Saturday, April 01, 2006

The big way

GG, an American student I knew during my study-abroad year in Austria, had flown over with two suitcases, one with clothes and one distended with books, including a giant dictionary and a complete Shakespeare. His demands on the personalities of other people were unknowable but extremely strict, and he seemed to like only me and a cheery Fordham student who prayed before meals no matter the circumstances. G’s impatience with frivolity and noise were widely known and often ridiculed. Our program leader and German professor, who knew that I occasionally spoke with G, was concerned for his welfare, and he addressed me solemnly during an office-hours visit, suggesting that G was one of those rare people of whom it could be said that books had saved his life. This may have been the case—one may not express skepticism toward such claims—but I believed that if anything had saved G’s life that year, it was joining a farm-league baseball team and playing a circuit of rural sandlots in the outlying hamlets of Salzburg, for G, who grew up in the American Midwest, got to be the star pitcher.
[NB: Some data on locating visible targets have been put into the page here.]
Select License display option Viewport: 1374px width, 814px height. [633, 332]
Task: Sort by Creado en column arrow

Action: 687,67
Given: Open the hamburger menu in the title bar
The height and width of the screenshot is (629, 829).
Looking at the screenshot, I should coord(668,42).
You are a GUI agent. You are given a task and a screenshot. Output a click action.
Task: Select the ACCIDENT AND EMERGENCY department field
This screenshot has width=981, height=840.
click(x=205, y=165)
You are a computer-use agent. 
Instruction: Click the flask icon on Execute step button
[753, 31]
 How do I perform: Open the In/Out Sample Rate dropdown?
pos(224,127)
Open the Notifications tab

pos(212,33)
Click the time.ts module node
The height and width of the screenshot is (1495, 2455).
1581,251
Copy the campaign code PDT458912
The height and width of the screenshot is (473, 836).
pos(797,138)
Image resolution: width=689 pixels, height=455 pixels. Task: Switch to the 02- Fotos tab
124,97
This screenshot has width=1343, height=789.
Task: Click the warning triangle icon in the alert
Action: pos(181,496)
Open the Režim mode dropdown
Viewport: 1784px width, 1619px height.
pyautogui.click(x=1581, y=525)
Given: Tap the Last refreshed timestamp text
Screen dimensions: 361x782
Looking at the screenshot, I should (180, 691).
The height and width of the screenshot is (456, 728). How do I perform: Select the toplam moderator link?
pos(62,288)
It would be absurd for me to say that riding a bicycle has saved my life—it has more often jeopardized it—but I have often used cycling to recall its true character, and it was with this intention that I hauled my bike up from the cellar yesterday morning. I hadn’t decided my path in advance, but when I saw that a certain road sign had been graffitied with the words BIG WAY, I knew immediately to follow the route it indicated, for it seemed to me that these words, more than any other, expressed the essence of cycling. The route happened to be that of my final ride last season, and many things caught my eye that I had missed in September—rusting water district appendages capped with lids formed like the eyeholed hat worn by a character on Fat Albert, comically anglophilic names like “Hedgerow Lane” and “Thornhurst,” the grave of Rose Rodney (This world is not my home), a mailbox wound around with plastic autumn leaves and stickered with glittery letters announcing “PATHWAYS TO CONSCIOUSNESS” (I dared not to look inside)—but what impressed me most was everything I recognized perfectly by sight but had not thought of during my absence—particular houses, shapes of hills, stretches of shoulder, farmland vistas—old friends recalled to life only in perception. One wonders what elements of mind are distributed elsewhere in the world, offloaded into the things but waiting in permanent readiness for a drive-by retrieval.